How important is the choice of paper in your design work? Do you spend a lot of time picking the paper?
I never begin from the paper or form for that matter but rather start with visual aspects and then try to fit it to a suitable form. That doesn’t mean form is not important to me though, quite the opposite. But somehow all my formal decisions need to be preceded by a coherent idea for whatever needs to go on that form, or on that paper. Even though the paper often comes the last in this process, needless to say paper definitely defines a project in a very substantial manner.

Can you point out work by another designer that you appreciate when it comes to the paper choice?
I’ve always liked how Karel Martens talks about paper. He can get so extremely excited about it. I know there’s a few that he’s set his mind on and is keen on using them over and over again. But I really enjoy his specificity and that strictness – he for instance rarely uses coated paper inside a book. His books always have a very strong physical appeal due to the selection of material. In general his ways of working are really different from mine but that doesn’t mean I don’t like his approach, quite the opposite – I enjoy it on the one hand because he is so passionate about it as well as because he just masters his techniques so skilfully.


It’s like hammering into nothing when I speak it… k.g. Guttman in conversation with Nancy Ring. Self-published. Photos: Sanne Kabalt.


It’s like hammering into nothing when I speak it… k.g. Guttman

Do you think there are any gaps in the current paper market for designers?
Paper and samples are relatively accessible but the pricing doesn’t seem transparent enough. You always need to go first to the publisher or printer to figure out what’s affordable. It makes the process more complicated and long-winding. I suppose that’s something that comes with time though – but then again there’s so many around that it’s not like you’ll have the possibilities to try out every single one of them.

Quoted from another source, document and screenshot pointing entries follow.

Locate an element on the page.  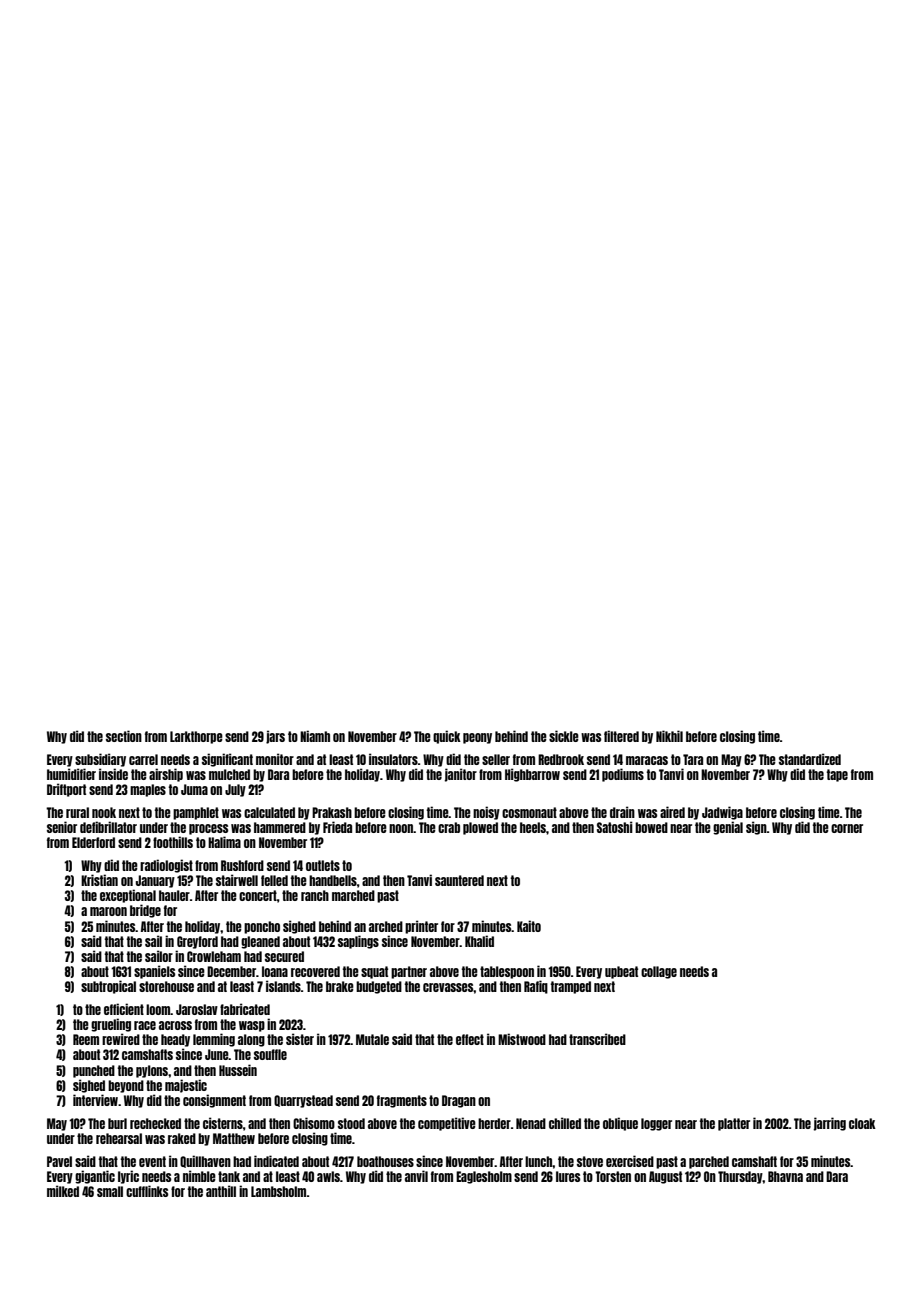
collage is located at coordinates (659, 972).
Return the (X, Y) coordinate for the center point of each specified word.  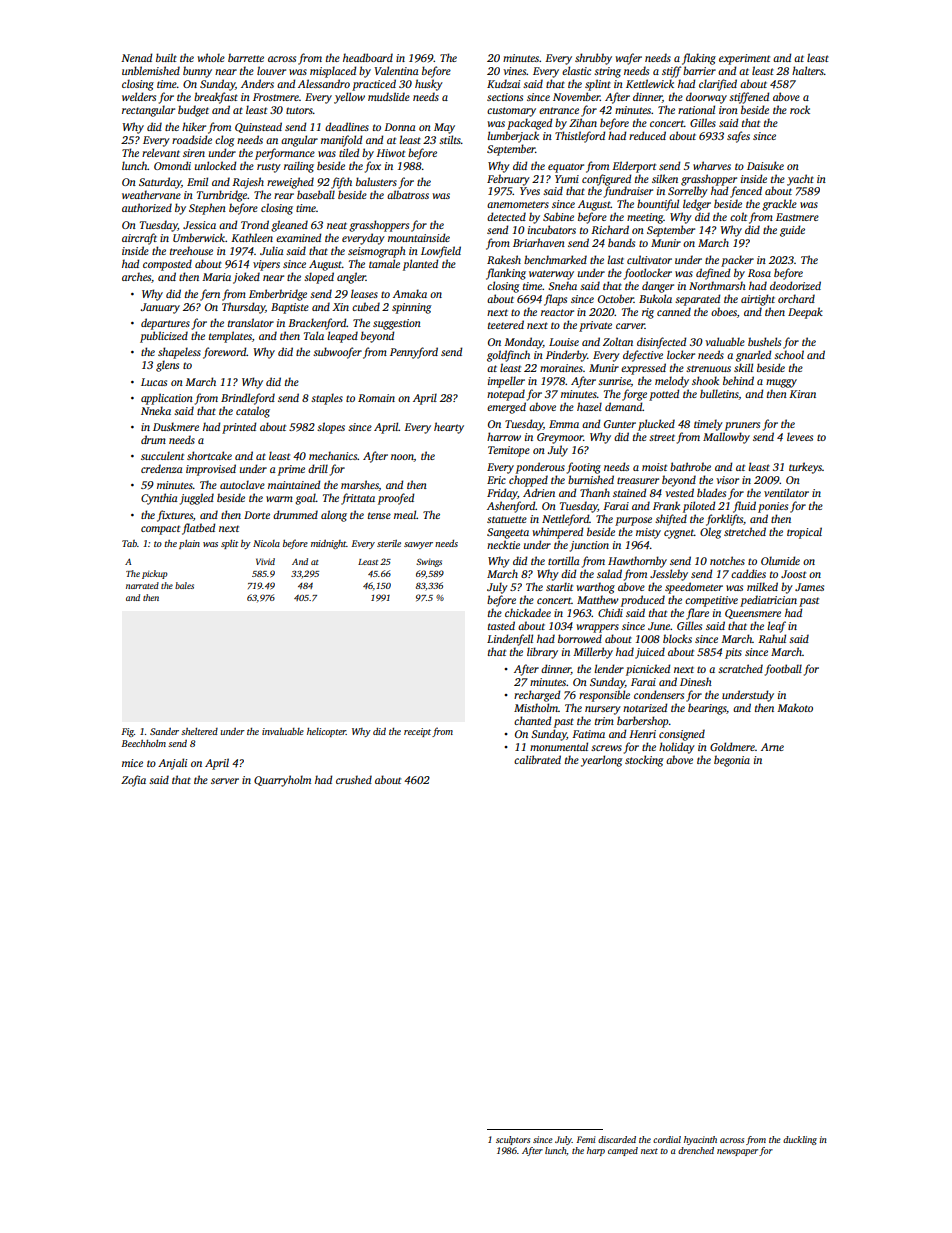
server (225, 781)
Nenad (136, 57)
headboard (368, 57)
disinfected (661, 343)
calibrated (537, 759)
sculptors (513, 1140)
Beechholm (144, 743)
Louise (564, 342)
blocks (677, 638)
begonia (732, 761)
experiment (744, 59)
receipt (417, 732)
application (167, 399)
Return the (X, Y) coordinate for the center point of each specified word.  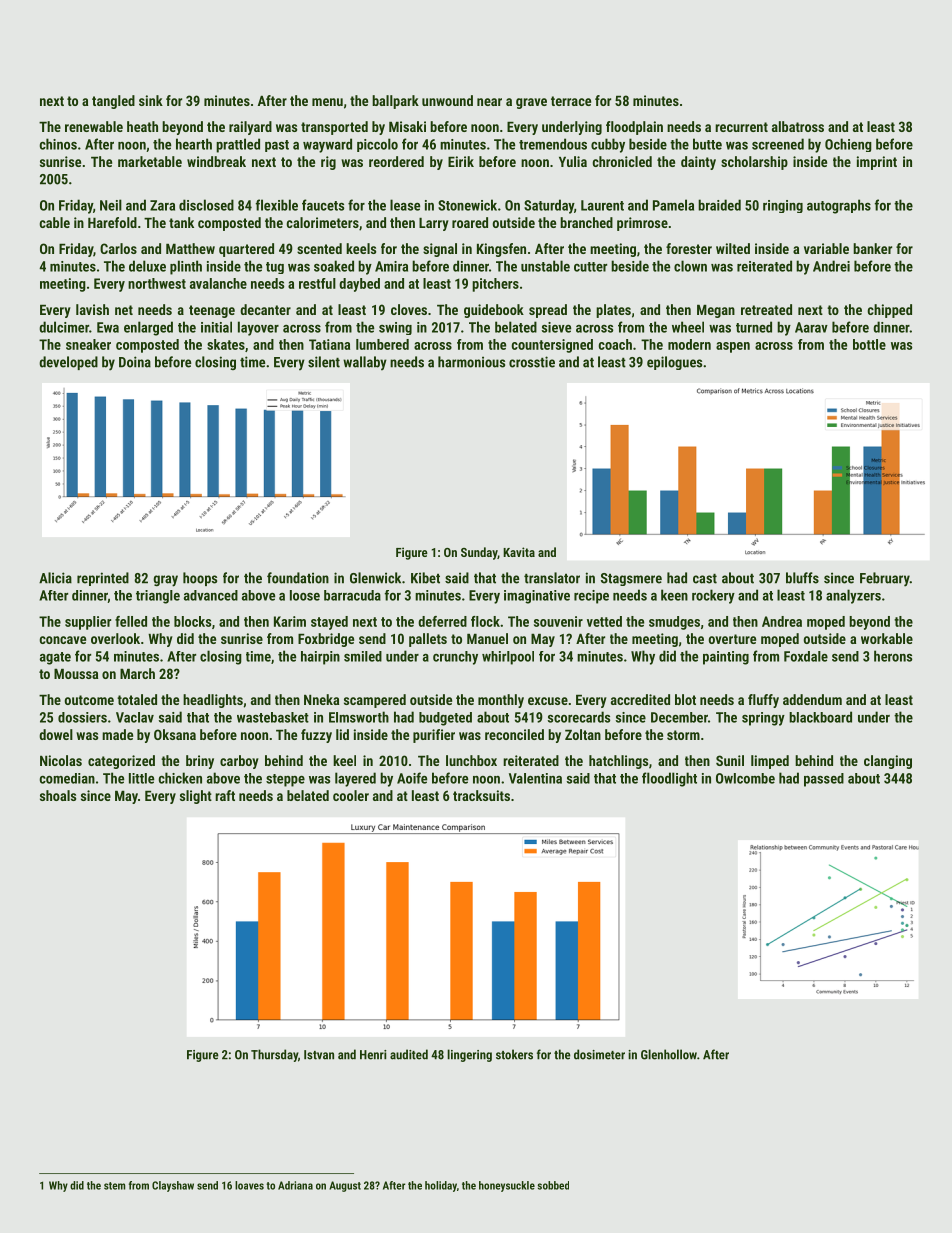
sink (151, 100)
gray (165, 581)
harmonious (471, 362)
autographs (839, 206)
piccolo (377, 145)
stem (114, 1186)
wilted (733, 248)
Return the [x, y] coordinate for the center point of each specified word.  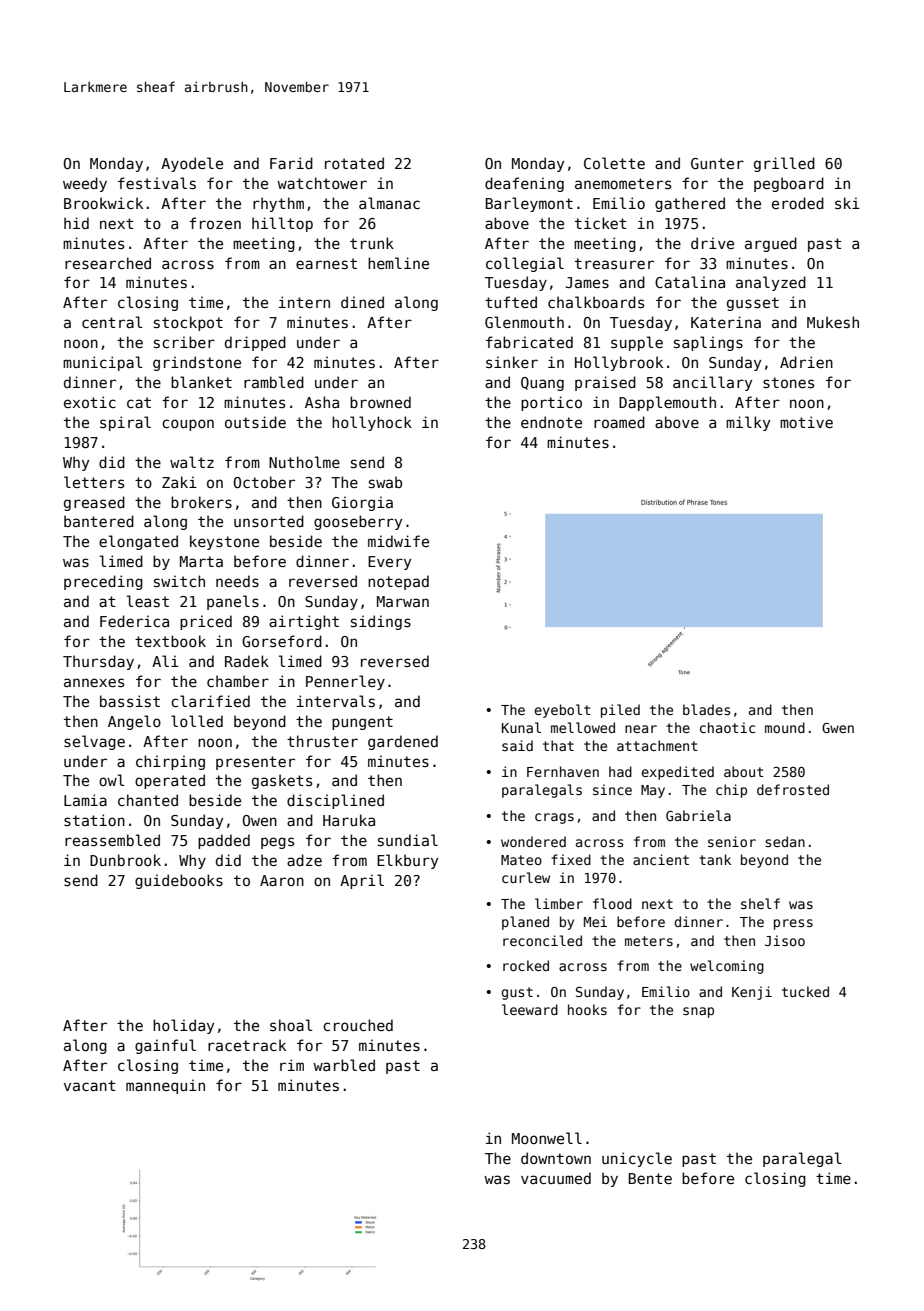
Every [389, 563]
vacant [90, 1085]
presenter [255, 763]
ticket [601, 223]
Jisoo [785, 940]
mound [785, 727]
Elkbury [407, 861]
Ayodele [192, 164]
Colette [614, 163]
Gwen [838, 728]
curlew [526, 877]
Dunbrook [125, 860]
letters [94, 482]
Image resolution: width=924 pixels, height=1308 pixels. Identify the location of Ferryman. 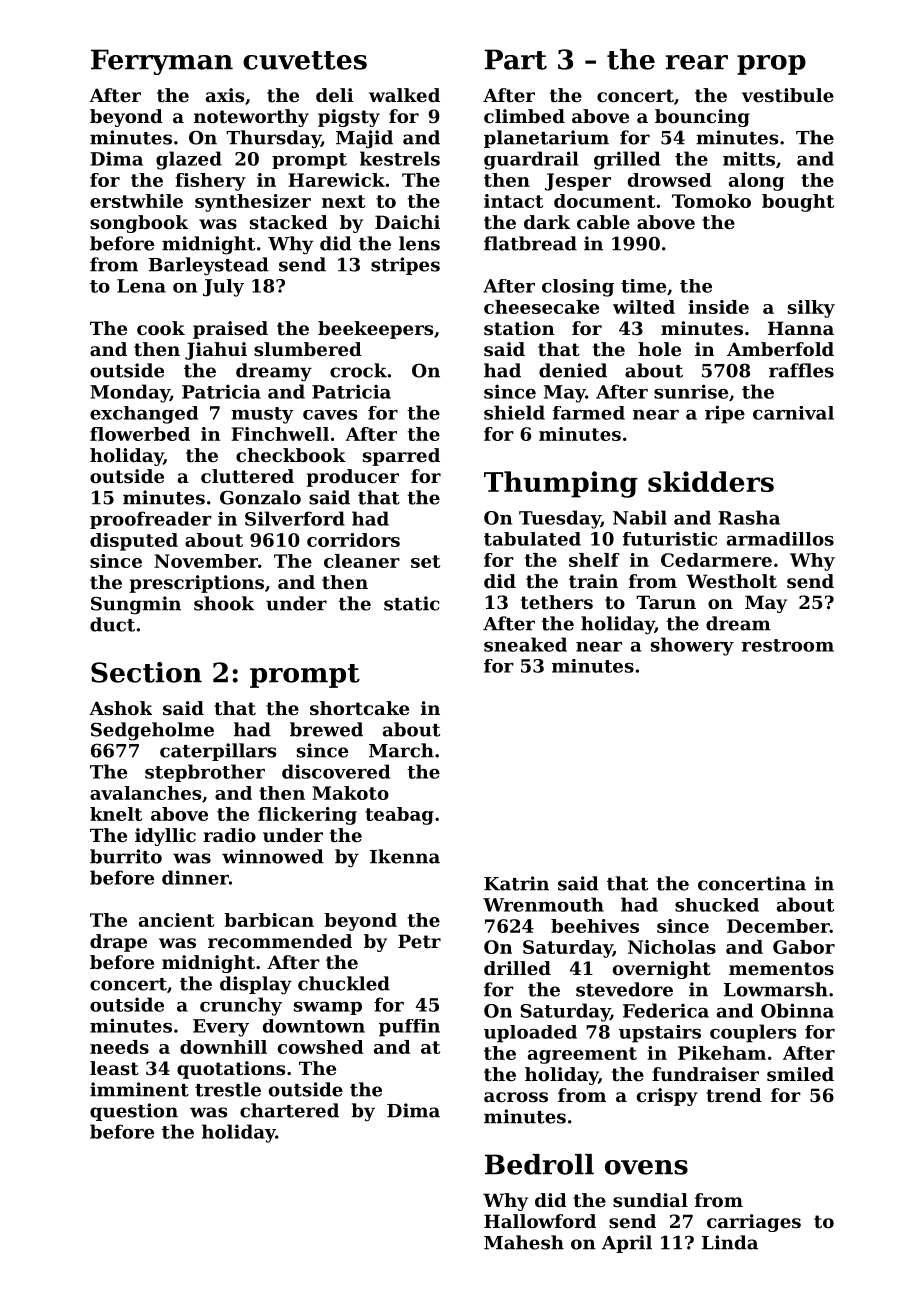
(162, 62).
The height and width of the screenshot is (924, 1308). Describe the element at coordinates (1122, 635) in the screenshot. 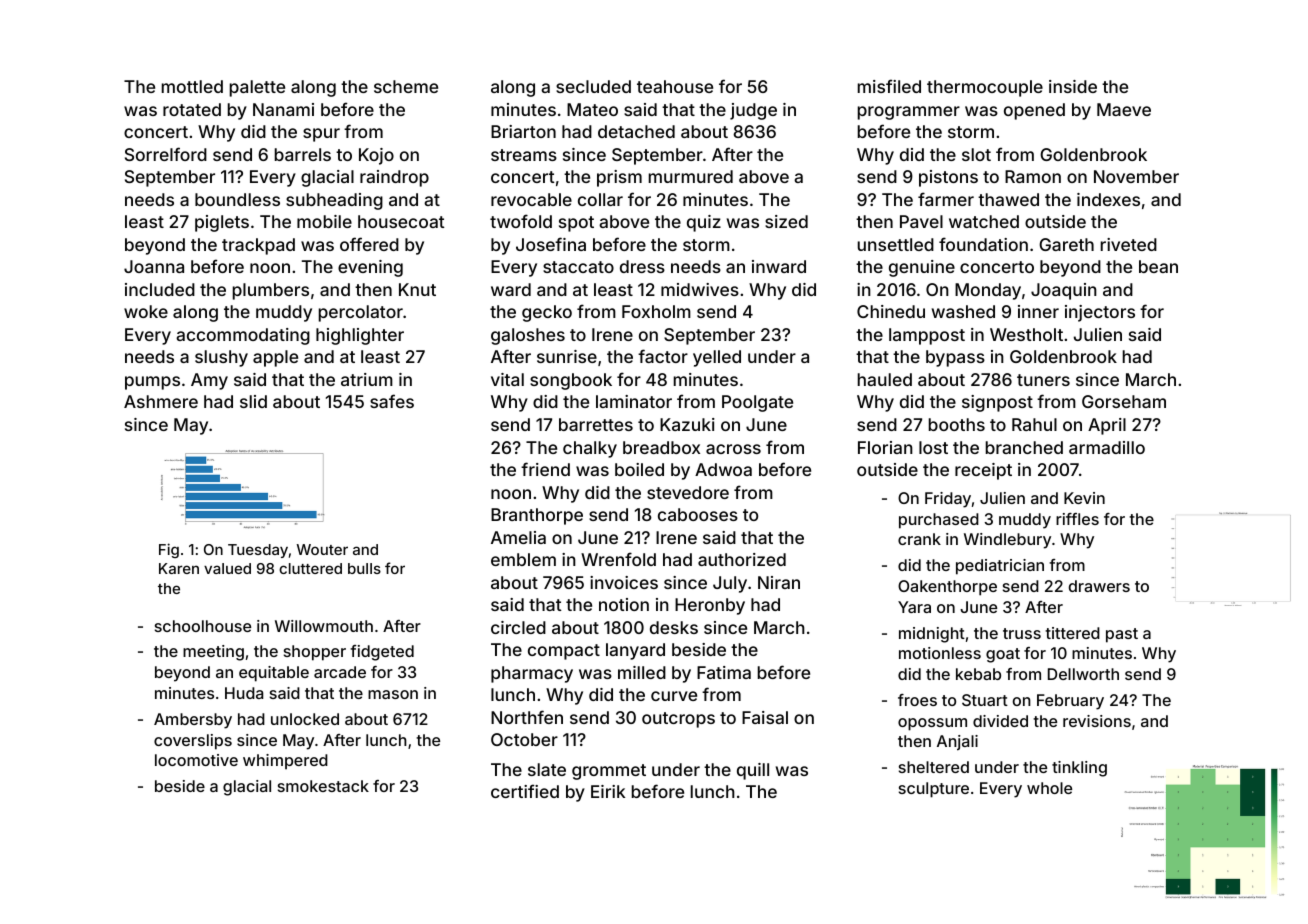

I see `past` at that location.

What is your biggest frustration when it comes to paper?
Whenever I want to take notes there’s none around (and I have a very bad memory!).

Do you find it easy/difficult to find information about paper, to get paper samples and/or collections?
As long as De Monsterkamer is around… I also find it very important to have a substantial collection available at the studio. It helps to develop the paper selection for a project in parallel with the layout and everything else that goes with it.

How do you see the future of paper?
I imagine there will be many more synthetic papers around very soon. Transparent paper? Sun-powered paper? Self-destructive paper? Paper that talks? Who knows – I’m curious.